Di antara yang bisa dilakukan guru untuk merengkuh anak-anak dengan
karakter semacam itu adalah dengan kedekatan hubungan. Kedekatan ini
penting agar anak-anak merasa nyaman berada dekat dengan gurunya
sehingga mereka tidak ragu menjadikan guru sebagai sahabat. Jika guru
bisa masuk ke dunia anak, maka anak tidak akan
sungkan
berkomunikasi dengan guru. Berbagai perilaku negatif yang dikhawatirkan
muncul dari efek perubahan zaman bisa ditekan sekecil mungkin.

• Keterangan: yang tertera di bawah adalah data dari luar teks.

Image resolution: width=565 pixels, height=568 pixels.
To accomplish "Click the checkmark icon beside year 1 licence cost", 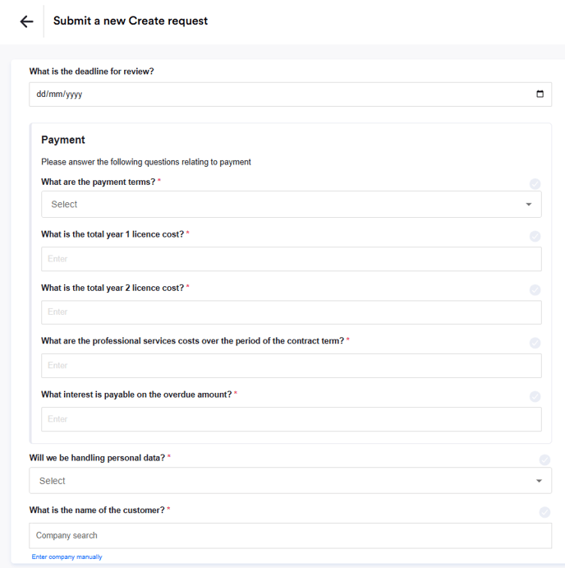I will (535, 237).
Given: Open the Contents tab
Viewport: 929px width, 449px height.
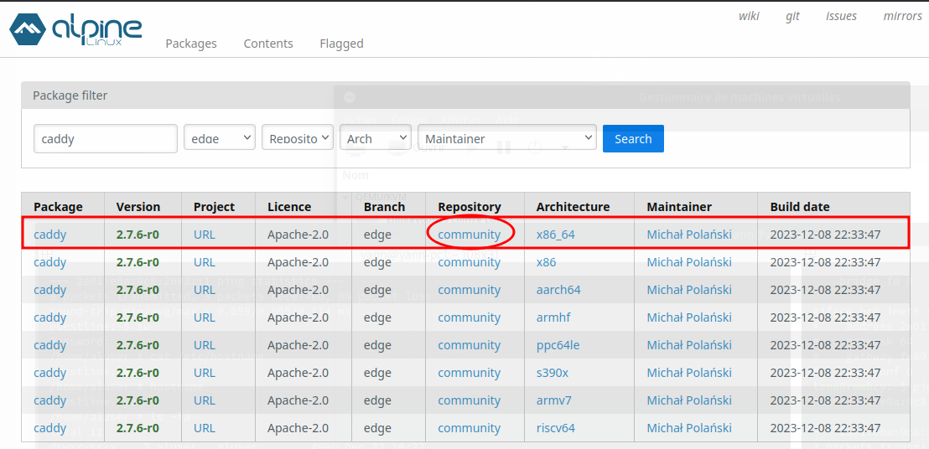Looking at the screenshot, I should point(268,44).
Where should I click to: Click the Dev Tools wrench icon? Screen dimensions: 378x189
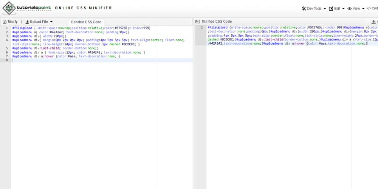tap(304, 8)
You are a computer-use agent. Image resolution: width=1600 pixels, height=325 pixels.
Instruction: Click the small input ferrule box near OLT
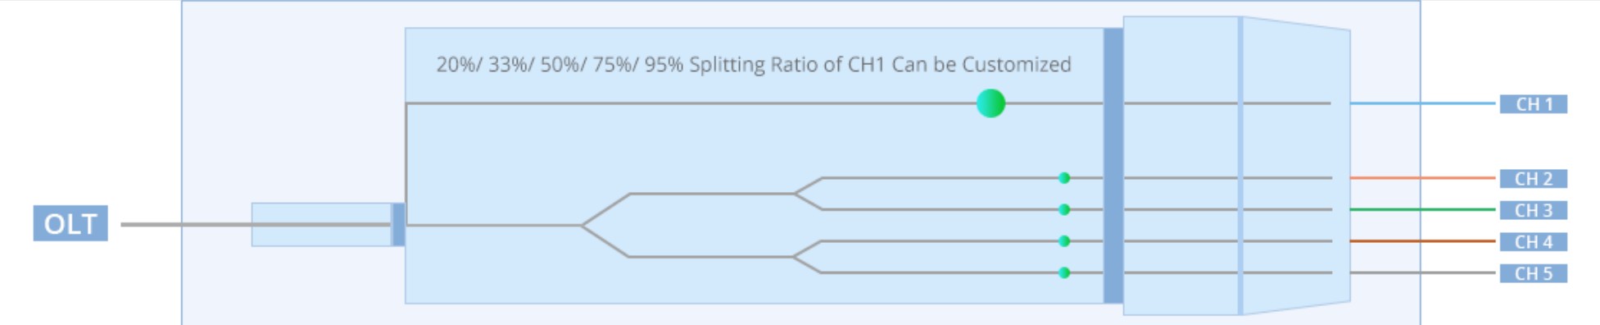(x=321, y=224)
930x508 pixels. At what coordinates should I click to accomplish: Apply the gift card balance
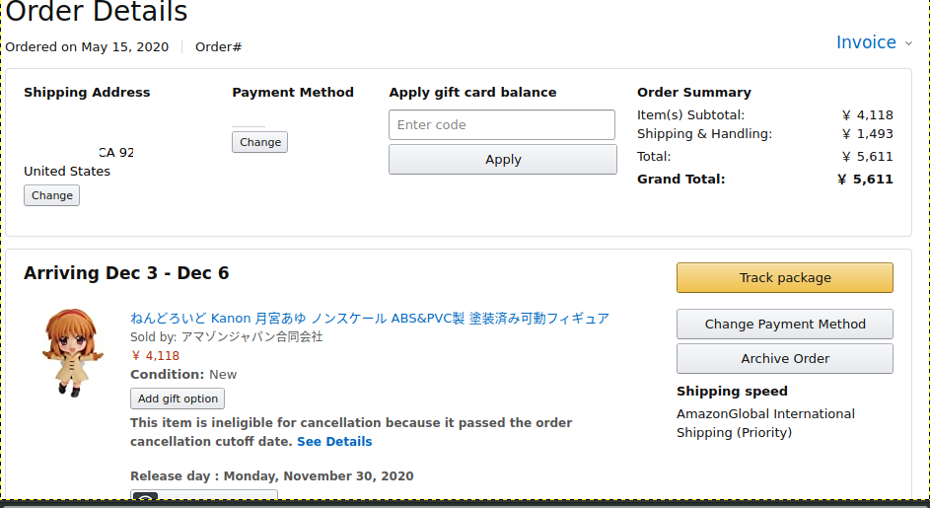click(x=502, y=159)
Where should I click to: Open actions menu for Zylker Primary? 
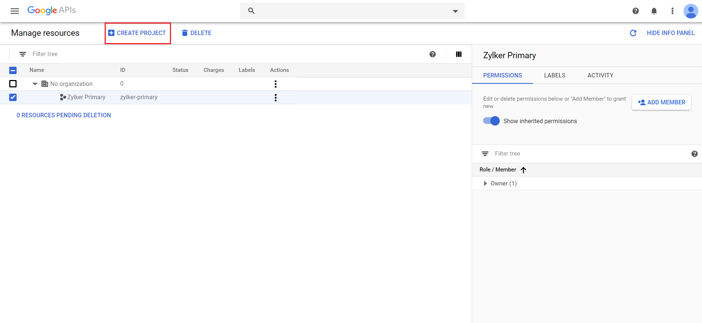(276, 98)
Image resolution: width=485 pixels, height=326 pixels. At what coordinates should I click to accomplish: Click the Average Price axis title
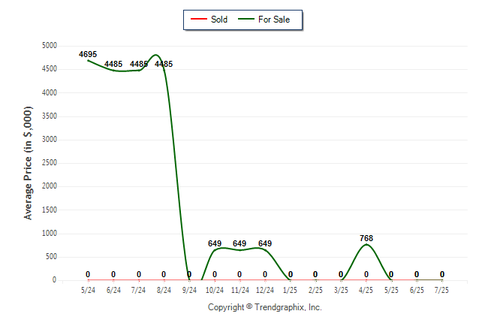click(x=28, y=163)
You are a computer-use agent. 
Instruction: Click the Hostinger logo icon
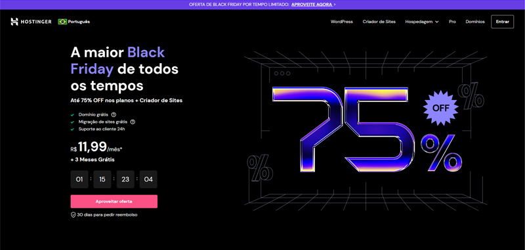click(14, 22)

Kedekatan hubungan guru dengan siswa bisa dibangun dengan pola
komunikasi yang baik. Meski tidak harus ikut-ikutan alay seperti Kids
Zaman Now, guru tetap harus bisa mengikuti dunia mereka. Aktif di dunia
maya bersama anak-anak bukanlah pilihan yang buruk, jika dengan ini
anak-anak akan lebih mudah dipantau dan dibimbing. Apalagi seperti yang
ditulis oleh Ihshan Gumilar, seorang Neuropsikolog, di antara perubahan
psikologi yang patut diwaspadai pada Kids Zaman Now adalah lebih banyak
waktu dicurahkan pada dunia virtual, sedangkan kehidupan sosial yang
dilakukan secara offline sungguh sangat minim. (Republika.co.id,
23 Nov 2017). Karena itu, agar hubungan guru murid tidak terputus, suka
tidak suka, guru harus mengikuti anak pergi ke dunia maya.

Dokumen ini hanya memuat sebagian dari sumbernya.